**O QUE FAZER:**
- A) Copie sem alterações, do texto sobre a peste e os ratos, o trecho que começa nas palavras que contêm "Os periodos epizootico" e termina em "é grandemente animador.".
- B) Prossiga o texto sobre a peste e os ratos, escrevendo o que viria logo depois da última frase apresentada.

Ora, é certo que a repullulação dos ratos, augmentando o numero de animaes mais susceptiveis, dá sempre maior extensão ao movimento epidemico, e que o cimo da curva da procreação deste animaes corresponde ao maximo de casos de peste, em qualquer localidade por ella infectada.
Conhecem-se os periodos do anno em que a peste por força tem de augmentar ou de diminuir.
A outra circumstancia favoravel é a de que, entrando-se agora na estação invernosa, diminue muito o numero de pulgas, o que, por esta razão, explica egualmente no tempo mau uma queda sazonal bem comprovada das epidemias de peste.
Os periodos epizootico e epidemico mais ou menos activos da peste podem orçar-se pelo maior ou menor numero de pulgas em giro.
Depois, as observações já feitas não confirmam que os ratos da capital tenham peste, o que é grandemente animador.

**LINHAS APRESENTADAS:**
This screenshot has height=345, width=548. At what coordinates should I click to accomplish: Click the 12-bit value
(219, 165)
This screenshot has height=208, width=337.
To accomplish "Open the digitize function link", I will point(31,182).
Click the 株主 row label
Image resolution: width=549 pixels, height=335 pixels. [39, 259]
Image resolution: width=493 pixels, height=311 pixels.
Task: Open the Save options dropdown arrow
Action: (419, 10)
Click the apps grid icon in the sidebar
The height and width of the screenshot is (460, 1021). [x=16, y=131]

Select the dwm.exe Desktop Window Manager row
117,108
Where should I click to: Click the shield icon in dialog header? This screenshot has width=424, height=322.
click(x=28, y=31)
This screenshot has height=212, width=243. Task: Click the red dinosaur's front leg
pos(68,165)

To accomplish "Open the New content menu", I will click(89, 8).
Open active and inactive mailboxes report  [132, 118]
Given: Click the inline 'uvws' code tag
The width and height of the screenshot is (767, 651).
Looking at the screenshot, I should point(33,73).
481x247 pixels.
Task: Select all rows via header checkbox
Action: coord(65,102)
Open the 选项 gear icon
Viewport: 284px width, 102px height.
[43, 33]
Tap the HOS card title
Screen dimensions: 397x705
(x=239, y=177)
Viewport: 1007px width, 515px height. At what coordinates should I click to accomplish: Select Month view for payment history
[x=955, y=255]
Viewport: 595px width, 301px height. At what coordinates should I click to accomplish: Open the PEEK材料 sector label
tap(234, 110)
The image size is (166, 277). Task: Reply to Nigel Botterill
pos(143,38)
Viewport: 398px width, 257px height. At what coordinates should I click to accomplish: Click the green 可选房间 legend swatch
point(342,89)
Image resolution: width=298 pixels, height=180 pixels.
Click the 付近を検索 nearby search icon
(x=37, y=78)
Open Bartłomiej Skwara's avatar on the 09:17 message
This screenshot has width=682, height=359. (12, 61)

**RESPOSTAS POR ITEM:**
- A)
Os periodos epizootico e epidemico mais ou menos activos da peste podem orçar-se pelo maior ou menor numero de pulgas em giro.
Depois, as observações já feitas não confirmam que os ratos da capital tenham peste, o que é grandemente animador.

- B)
Emfim [sic], uma boa nova mais: o bacillo da peste é um bacillo pifio; qualquer dos nossos desinfectantes usuaes o extermina facil e completamente. Um delles é mesmo instantaneo. O calor humido e a agua a ferver, tambem o annullam em poucos minutos.
Estão a ver que a sua braveza não é dura. Antes, pelo contrario.
G. ENNES.
G. Enes - "Assumptos do dia / Questões medico-sociaes / CIX / O homem como agente directo da propagação da peste é factor decisivo"
in Diário de Notícias
de 19 de Novembro de 1910, nº. 16172, p. 1 (c. 1-2). Disponível em linha em http://bd-divulgacaocientificaemjornais.ciuhct.org/entrada.php?id=1980.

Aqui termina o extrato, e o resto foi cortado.